04 September, 2010

Sql Server Optimization

This article answer questions like:

1. Do restart of sql server service result in loss of optimization?

2. Do indexing helps in gaining performance? To what extent?

3. To what extent sql server optimize query when executed multiple times?

I have put 10 million rows in the test table to clearly see any performance gain. Upto 10,000 rows size of a table, the execution time is mostly flat.

PREPARATION

STEP 1: Create a table.

CREATE TABLE [dbo].[Person](
[ID] [int] IDENTITY(1,1) NOT NULL,
[Name] [varchar](50) NOT NULL,
[NICNo] [varchar](50) NOT NULL,
[Addresss] [varchar](100) NOT NULL,
[Dob] [datetime] NOT NULL,
[Employed] [bit] NULL,
CONSTRAINT [PK_Person_Duplicate] PRIMARY KEY CLUSTERED
(
[ID] ASC
)WITH (PAD_INDEX = OFF, STATISTICS_NORECOMPUTE = OFF, IGNORE_DUP_KEY = OFF, ALLOW_ROW_LOCKS = ON, ALLOW_PAGE_LOCKS = ON) ON [PRIMARY]
) ON [PRIMARY]

GO



STEP 2: Put 10 million non-unique rows in the table.

DECLARE @i INT
SET @i = 1

WHILE @i <= 1000000
BEGIN
INSERT INTO person(Name, NICNo, [Address] , Dob)
VALUES('Person No. ' + Convert(VARCHAR, @i), Convert(VARCHAR, @i), 'Some address ' + CONVERT(VARCHAR, @i), GETDATE() - 2)

SET @i = @i + 1
END



STEP 3: Make half "Persons" unemployed and other half employed.

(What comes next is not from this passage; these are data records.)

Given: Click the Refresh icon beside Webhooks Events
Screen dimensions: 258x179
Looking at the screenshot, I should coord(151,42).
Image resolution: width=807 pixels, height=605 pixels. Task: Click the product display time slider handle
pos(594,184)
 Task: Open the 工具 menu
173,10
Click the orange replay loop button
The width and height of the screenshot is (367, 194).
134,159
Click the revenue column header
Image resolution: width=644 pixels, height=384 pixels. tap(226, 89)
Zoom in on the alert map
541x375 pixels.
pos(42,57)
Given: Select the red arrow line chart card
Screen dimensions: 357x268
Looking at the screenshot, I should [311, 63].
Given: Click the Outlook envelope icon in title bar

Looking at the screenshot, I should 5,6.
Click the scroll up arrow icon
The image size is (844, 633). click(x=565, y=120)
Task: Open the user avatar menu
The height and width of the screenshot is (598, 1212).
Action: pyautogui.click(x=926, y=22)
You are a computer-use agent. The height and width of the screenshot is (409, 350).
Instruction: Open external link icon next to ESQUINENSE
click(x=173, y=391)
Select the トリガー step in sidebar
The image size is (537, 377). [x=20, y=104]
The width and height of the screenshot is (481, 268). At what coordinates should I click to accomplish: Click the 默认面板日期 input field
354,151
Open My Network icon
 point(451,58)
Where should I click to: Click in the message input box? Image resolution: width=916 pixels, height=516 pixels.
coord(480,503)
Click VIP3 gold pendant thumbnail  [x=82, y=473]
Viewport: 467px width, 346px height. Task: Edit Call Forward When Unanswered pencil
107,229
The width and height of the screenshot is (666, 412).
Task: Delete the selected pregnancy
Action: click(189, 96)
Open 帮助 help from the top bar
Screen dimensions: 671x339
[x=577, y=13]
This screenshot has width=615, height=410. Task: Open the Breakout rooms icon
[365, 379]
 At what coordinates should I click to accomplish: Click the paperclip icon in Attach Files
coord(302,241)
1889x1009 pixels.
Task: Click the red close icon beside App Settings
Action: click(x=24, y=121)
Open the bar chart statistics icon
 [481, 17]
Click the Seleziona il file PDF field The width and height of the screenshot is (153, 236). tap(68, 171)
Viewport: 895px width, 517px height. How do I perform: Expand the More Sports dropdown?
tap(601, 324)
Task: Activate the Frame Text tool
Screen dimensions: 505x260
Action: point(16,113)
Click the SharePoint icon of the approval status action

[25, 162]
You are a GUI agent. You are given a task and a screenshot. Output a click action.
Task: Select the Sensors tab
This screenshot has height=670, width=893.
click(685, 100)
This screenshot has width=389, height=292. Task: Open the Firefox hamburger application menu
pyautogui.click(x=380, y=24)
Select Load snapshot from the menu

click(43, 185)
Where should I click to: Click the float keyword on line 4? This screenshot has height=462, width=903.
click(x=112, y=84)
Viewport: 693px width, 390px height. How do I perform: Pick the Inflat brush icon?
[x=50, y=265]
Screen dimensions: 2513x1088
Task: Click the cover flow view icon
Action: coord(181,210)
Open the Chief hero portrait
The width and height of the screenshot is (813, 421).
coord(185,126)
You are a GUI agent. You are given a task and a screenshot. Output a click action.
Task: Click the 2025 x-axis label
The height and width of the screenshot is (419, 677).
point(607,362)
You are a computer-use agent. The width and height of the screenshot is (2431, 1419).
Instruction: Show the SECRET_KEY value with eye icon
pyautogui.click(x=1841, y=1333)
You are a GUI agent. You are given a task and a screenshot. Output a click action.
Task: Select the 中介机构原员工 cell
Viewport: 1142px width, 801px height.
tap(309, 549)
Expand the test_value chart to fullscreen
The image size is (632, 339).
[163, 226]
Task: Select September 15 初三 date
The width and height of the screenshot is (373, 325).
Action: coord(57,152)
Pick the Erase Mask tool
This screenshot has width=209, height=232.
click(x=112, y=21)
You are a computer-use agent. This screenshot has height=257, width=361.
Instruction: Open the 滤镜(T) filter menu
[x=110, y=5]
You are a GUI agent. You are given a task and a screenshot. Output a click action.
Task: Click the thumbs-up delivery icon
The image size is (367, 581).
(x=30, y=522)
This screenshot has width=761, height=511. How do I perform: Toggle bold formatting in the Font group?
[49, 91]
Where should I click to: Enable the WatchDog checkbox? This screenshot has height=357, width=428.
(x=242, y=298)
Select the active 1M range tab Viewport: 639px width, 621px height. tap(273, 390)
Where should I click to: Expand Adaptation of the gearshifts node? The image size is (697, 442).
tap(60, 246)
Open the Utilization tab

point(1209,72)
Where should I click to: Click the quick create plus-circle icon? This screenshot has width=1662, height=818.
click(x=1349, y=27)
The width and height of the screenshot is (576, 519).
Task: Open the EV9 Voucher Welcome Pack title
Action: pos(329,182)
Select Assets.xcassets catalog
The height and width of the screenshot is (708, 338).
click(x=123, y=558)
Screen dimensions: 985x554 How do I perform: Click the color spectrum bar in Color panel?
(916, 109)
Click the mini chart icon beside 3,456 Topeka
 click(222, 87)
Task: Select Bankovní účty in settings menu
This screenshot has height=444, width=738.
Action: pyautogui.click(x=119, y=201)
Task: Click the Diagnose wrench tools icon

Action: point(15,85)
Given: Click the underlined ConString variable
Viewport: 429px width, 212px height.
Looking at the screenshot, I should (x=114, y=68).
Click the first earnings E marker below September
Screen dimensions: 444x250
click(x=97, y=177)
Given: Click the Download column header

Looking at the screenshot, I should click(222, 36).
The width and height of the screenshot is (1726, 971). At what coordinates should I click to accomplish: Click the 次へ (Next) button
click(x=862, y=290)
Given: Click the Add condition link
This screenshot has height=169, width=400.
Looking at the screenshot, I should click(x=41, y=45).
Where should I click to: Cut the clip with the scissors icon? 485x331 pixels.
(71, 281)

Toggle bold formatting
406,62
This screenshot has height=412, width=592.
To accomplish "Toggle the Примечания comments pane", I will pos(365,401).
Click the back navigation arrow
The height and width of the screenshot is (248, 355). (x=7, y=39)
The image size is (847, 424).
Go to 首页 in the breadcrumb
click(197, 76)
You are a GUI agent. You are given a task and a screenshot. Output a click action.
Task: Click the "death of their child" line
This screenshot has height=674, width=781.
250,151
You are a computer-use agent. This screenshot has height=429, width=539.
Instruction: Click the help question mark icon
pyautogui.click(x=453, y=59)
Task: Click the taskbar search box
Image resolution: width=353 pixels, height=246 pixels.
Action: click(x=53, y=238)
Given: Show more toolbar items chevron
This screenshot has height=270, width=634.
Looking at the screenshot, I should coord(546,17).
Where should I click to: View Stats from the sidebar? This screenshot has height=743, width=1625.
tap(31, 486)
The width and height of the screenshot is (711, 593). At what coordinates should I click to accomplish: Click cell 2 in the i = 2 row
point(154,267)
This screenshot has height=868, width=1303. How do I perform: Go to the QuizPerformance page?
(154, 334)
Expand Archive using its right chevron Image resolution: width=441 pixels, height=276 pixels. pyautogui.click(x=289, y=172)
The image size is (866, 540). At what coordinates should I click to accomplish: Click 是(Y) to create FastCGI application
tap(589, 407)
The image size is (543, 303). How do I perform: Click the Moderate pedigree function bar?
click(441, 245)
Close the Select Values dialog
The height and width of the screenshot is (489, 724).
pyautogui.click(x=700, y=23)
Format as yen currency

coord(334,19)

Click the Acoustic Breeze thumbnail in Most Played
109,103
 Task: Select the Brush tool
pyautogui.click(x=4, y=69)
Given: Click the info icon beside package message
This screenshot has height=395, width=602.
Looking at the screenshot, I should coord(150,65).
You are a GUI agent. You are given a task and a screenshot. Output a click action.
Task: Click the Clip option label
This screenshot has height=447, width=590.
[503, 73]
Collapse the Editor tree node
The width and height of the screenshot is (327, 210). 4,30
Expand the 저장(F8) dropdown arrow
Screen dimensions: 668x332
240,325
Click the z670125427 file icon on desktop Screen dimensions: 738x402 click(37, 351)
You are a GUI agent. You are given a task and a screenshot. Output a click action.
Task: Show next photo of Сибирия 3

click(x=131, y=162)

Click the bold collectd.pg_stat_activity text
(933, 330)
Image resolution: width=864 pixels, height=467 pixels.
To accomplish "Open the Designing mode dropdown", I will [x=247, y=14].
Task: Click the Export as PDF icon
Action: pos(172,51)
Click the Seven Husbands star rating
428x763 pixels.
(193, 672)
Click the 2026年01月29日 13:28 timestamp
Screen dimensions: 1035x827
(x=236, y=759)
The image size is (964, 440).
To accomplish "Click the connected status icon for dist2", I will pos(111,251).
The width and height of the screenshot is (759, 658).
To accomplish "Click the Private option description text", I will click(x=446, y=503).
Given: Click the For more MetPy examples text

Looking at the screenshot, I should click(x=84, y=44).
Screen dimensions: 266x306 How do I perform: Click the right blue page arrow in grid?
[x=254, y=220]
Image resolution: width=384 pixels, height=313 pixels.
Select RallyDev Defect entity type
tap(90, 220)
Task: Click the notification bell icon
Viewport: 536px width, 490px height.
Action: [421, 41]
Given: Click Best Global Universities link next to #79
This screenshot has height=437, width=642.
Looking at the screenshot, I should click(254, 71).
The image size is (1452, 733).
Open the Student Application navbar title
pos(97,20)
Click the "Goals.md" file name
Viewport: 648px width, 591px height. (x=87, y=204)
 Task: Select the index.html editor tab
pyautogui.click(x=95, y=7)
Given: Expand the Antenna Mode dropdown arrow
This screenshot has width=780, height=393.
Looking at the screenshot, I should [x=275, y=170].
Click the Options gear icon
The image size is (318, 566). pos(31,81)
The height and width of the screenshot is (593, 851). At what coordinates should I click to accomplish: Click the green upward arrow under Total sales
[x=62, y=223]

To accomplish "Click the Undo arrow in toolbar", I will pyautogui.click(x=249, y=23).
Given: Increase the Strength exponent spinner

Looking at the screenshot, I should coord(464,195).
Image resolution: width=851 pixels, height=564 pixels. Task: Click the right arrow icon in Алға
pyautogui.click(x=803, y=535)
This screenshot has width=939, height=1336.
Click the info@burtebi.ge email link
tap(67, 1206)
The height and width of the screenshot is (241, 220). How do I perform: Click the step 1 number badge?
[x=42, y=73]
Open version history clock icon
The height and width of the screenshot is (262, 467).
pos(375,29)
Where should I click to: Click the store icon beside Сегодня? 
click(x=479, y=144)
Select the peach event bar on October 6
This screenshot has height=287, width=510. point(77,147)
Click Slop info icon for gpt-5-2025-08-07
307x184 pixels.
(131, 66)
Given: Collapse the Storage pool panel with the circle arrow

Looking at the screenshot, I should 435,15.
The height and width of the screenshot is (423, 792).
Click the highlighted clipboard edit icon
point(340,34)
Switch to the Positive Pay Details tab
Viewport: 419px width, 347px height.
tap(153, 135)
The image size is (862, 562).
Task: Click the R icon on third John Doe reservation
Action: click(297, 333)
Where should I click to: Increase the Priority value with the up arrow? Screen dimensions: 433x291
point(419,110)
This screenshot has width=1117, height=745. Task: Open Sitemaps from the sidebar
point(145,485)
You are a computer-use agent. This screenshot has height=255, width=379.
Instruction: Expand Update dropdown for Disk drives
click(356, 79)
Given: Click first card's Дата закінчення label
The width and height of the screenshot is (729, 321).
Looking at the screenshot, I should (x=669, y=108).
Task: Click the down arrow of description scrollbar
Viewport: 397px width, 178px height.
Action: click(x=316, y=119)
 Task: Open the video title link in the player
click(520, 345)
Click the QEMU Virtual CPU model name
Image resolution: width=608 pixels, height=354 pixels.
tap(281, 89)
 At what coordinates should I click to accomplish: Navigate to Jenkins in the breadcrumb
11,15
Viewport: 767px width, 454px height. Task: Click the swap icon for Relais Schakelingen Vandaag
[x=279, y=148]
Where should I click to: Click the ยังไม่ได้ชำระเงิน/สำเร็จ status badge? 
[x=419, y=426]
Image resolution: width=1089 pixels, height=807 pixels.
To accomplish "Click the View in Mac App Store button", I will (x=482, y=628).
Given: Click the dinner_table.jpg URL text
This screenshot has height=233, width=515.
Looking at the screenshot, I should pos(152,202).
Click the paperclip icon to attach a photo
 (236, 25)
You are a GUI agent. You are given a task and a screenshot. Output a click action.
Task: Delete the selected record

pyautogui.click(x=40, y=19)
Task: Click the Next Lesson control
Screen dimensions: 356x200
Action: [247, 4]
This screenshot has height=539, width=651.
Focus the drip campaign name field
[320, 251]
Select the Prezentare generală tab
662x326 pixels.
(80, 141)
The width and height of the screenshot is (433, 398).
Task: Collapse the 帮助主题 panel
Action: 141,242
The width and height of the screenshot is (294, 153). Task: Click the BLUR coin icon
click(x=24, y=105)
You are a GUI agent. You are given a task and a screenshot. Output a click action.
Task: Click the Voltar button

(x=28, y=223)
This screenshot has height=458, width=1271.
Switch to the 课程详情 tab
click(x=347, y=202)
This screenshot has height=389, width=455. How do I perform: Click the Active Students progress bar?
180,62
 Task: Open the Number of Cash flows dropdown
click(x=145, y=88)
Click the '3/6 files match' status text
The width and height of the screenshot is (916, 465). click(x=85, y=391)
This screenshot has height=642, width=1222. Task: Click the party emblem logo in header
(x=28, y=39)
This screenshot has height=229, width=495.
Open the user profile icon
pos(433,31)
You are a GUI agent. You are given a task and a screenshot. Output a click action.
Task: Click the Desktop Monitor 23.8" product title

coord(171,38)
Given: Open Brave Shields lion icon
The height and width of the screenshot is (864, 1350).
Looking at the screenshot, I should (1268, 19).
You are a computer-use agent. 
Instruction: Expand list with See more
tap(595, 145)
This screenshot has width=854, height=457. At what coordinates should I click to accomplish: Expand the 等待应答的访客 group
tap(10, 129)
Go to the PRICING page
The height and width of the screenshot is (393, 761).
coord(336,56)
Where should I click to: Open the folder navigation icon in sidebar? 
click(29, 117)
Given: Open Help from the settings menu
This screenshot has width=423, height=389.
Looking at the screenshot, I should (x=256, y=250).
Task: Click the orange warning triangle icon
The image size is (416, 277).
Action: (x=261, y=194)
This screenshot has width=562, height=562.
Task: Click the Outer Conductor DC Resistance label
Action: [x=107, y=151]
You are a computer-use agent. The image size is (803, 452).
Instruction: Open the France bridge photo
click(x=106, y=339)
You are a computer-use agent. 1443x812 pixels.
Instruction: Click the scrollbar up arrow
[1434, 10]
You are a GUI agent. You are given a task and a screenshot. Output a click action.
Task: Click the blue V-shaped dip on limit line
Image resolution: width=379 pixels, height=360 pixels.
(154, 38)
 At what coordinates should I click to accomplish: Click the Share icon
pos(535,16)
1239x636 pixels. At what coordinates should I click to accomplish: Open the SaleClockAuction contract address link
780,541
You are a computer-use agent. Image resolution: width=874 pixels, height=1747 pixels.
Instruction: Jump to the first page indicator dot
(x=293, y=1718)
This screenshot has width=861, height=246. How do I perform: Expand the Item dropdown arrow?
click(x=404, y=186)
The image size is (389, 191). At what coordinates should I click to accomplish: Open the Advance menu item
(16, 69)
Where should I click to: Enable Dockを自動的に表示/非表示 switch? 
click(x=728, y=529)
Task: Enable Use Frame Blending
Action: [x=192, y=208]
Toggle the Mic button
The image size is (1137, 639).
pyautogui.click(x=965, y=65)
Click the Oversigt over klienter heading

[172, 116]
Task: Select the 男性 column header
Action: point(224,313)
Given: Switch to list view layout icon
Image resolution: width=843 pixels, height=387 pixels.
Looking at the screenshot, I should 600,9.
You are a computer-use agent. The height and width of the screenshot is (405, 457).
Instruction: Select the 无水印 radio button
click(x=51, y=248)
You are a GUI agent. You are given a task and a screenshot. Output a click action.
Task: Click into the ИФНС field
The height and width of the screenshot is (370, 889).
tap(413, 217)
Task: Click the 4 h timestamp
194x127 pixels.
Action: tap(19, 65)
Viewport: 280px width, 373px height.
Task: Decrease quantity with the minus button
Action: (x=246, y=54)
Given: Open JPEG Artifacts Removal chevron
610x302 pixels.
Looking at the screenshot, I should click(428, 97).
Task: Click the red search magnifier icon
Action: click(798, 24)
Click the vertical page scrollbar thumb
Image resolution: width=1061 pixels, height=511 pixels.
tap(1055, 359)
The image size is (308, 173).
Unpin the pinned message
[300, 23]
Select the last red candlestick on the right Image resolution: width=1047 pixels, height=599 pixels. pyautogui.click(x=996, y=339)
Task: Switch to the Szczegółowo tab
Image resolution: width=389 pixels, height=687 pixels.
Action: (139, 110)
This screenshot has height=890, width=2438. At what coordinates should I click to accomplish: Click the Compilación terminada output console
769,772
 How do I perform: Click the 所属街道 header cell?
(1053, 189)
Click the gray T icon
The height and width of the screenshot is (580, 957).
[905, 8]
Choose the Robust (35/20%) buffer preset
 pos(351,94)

UPDATE TABLE Person SET Employed = 0 WHERE ID <= 5000000

UPDATE TABLE Person SET Employed = 1 WHERE ID > 5000000



STEP 4: Write Paging With Sorting Stored Procedure For Person

CREATE Procedure [dbo].[MoreEfficient_Paging_Person]
@SortColumn varchar(50),
@SortDirection varchar(4),
@PageSize int,
@PageNumber int
AS

DECLARE @MaxRows int
SET @MaxRows = @PageSize * @PageNumber

DECLARE @Count int
SET @Count = (SELECT COUNT(*) FROM Person)

IF( (@MaxRows - @Count) > 0)
SET @PageSize = @Count - ( (@PageNumber - 1) * @PageSize )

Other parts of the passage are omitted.